A Maryland Court of Appeals judge on Thursday postponed trials for five officers allegedly involved in Freddie Gray's death last April. The decision was made to push back the trials until a decision on whether a judge could compel one officer to testify against the others was made. Gray passed away while in police custody last year, eliciting questions surrounding the Baltimore Police Department's record and prompting state attorney Marilyn Mosby to file charges against the six officers involved.

According to The Baltimore Sun, which broke the news late in the day, the Maryland attorney general's office had initially petitioned the courts for an expedited process, which would have bypassed the "lower-level appeals" system in order to bring the question of whether the court could compel one of the officers to testify while simultaneously facing charges of his own to the front of the line.

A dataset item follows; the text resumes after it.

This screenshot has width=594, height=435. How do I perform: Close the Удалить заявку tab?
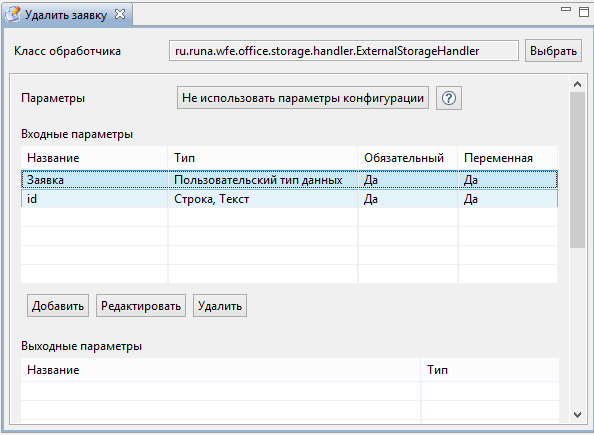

The development comes on the heels of news that Circuit Judge Barry G. Williams had ordered Baltimore Officer William G. Porter to testify in the trials of Officer Caesar Goodson and Jr. Sgt. Alicia White. Porter and his attorneys this week asked the courts to delay that decision until a higher court could come to its own conclusion on the matter.

According to The Sun, the question at hand now is whether Maryland's immunity statute covers Porter's right against self-incrimination. In her decision to delay on Thursday, Chief Judge Mary Ellen Barbera explained that the question deserved furhter investigation, writing,

[Does the immunity statute] require a court to order compelled, immunized witness testimony after verifying that the statutory pleading requirements of the prosecutor's motion to compel have been met, or does the statute instead permit a court to substitute its own discretion and judgment as to whether compelling the witness's testimony may be necessary to the public interest such that the court may deny a prosecutor's motion to compel even if the motion complies with the statute's pleading requirements?

Porter's own trial in the Freddie Gray case ended in a mistrial this past December. According to the Associated Press, the mistrial ignited a storm of protests outside the Baltimore courthouse, with Black Lives Matter activists chanting, "Send those killer cops to jail", and "No justice, no peace."

The Court of Appeals is set to hear arguments on March 3. Officer Porter will face a retrial on June 13, according to WTOP. Altogether, the process could take up to five months, according to limitations within Maryland state law.